Idk. They're high on my list. Ive been looking hard at the c34 E for a while. My next mower is likely going to be that or a v-ride or stand on zero turn. Don't think a triplex is in the works, so I'm hoping stuff works out price wise within the next few years. Mowers look incredible,


----------



## El_cesped

Scarifier teeth get misaligned: some of the scarifier teeth on my 20" cartridge have tried to pull out of the cartridge. If one of the teeth were to come all the way out of the cartridge and fall into the lawn it could damage the reel should I mow over it.

Has anyone found a reliable method to prevent this problem? Possible solutions include putting a zip tie through each tooth or putting safety wire through each tooth.

Zip ties would be much faster to install, but in my experience they are prone to breaking in this sort of application. But if they broke and pieces fell into the turf they might not damage the reel.

Putting safety wire on each tooth would be time consuming but would probably be a longer term fix.

Are there other "tried and true" solutions that I should consider?


----------



## Austinite

My Liberty sits waiting for belt replacement every other month (sitting right now, useless). Allett is garbage compared to other units out there. And yes there is something to be said about building a mower in a country where the average lawn is 3 sq ft., then taking that same mower to the US where many lawns are 1/4 acre +.

My experience has been with Kensington and Liberty, Loved both on day 1, but after that... both are total garbage. I had plenty issues with Swardman, but they were all addressed and fixed. Swardman today puts Allett to shame. I'm surprised there are recalls on Liberty and Kensington. I would use a Fiskars push mower before I touch a Kensington again. Really hoping the Sterling is not designed by the same group. Sterling really looks like it could be amazing, but so does everything else on video.

Don't fall for the hype and YouTubers with Paid promo videos.


----------



## JerseyGreens

@Austinite - damn that is some bad luck with multiple machines. If I recall correctly you had a similar forum post, nearly identical, bashing Swardman. I'm not about say operator error and stir the pot but is there something with your yard (maybe slope?) that don't fare well for Allett or Swardman machines. Maybe something else is at play here.

I'm totally in agreement that the homeowner range from both manufacturers have issues with handling American lawns. My front yard is very level...I'd bet that I would possibly run into issues if I had any different terrain.


----------



## AMG

@Austinite I've had nothing but good luck with Allett. I have had a terrible experience with swardman. I have a broken Electra all year. I've texted with Swardman and responses take weeks at a time.

● Supplied information:

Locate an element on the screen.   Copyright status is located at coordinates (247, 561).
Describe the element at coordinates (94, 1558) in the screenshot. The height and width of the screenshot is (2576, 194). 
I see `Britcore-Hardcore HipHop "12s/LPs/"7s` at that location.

● Tasks:
a - Which usernames head the posts in the reel mower forum thread? List every one.
b - Can you write what comes next in the reel mower forum thread, picking up right after its final sentence?

● Expected responses:
a - El_cesped, Austinite, JerseyGreens, AMG

b -
Considering as of 08.01.2022 Swardman now has their own US Store, maybe they'll have a fix for the Electra. I doubt it though...a lot of the hang up was having to translate my issue to Czech. Something must be lost in translation.

I am interested in picking up a Allett Stirling 51, it's a shame such a pricy mower doesn't come with a battery or charger.


----------



## Austinite

JerseyGreens said:


> @Austinite - damn that is some bad luck with multiple machines. If I recall correctly you had a similar forum post, nearly identical, bashing Swardman. I'm not about say operator error and stir the pot but is there something with your yard (maybe slope?) that don't fare well for Allett or Swardman machines. Maybe something else is at play here.
> 
> I'm totally in agreement that the homeowner range from both manufacturers have issues with handling American lawns. My front yard is very level...I'd bet that I would possibly run into issues if I had any different terrain.


Yes, you may have missed the remainder of that thread. I also followed up and said Lee with ReelRollers came to my house and fixed my swardman. The allett was defective. Allett put that in writing. No user error. Since Lee fixed swardman, its all Ive used and its been flawless. Elektra, not so much. Caught fire but Lee refunded that.

the allett issues I had were mentioned by many members, one is my neighbor. Same issues.


----------



## Austinite

AMG said:


> @Austinite I've had nothing but good luck with Allett. I have had a terrible experience with swardman. I have a broken Electra all year. I've texted with Swardman and responses take weeks at a time.
> 
> Considering as of 08.01.2022 Swardman now has their own US Store, maybe they'll have a fix for the Electra. I doubt it though...a lot of the hang up was having to translate my issue to Czech. Something must be lost in translation.
> 
> I am interested in picking up a Allett Stirling 51, it's a shame such a pricy mower doesn't come with a battery or charger.


I would love to see someone here pickup the Sterling. Very interesting machine.


----------



## Kiza

For any Allett users, how are you guys sharpening (not backlapping) your blades? If the machine breaks, how are you guys servicing that? As far as I know there isn't an Allett shop in the US.


----------



## DFW_Zoysia

Austinite said:


> the allett issues I had were mentioned by many members, one is my neighbor. Same issues.


Allet issues have been reported far and wide. I considered them a while back but a simple google search showed them to have many, many issues. Also, their service has been reported by many people to be terrible in most instances. At Lee at Reel Rollers cared and offered amazing service.

You had two mowers, both of which are well documented to have many issues with them. Not sure how you having issues with two mowers that are well know to be problem mowers is somehow your fault.


----------



## monsonman

Austinite said:


> I would love to see someone here pickup the Sterling. Very interesting machine.


 :shock:


----------



## Trent161

monsonman said:


> Austinite said:
> 
> 
> 
> I would love to see someone here pickup the Sterling. Very interesting machine.
> 
> 
> 
> :shock:
Click to expand...

I am very interested to see the review on this... especially long-term.


----------



## Austinite

monsonman said:


> Austinite said:
> 
> 
> 
> I would love to see someone here pickup the Sterling. Very interesting machine.
> 
> 
> 
> :shock:
Click to expand...

WOAH! Sweeeeeeet!! Looking forward to your thoughts on it!!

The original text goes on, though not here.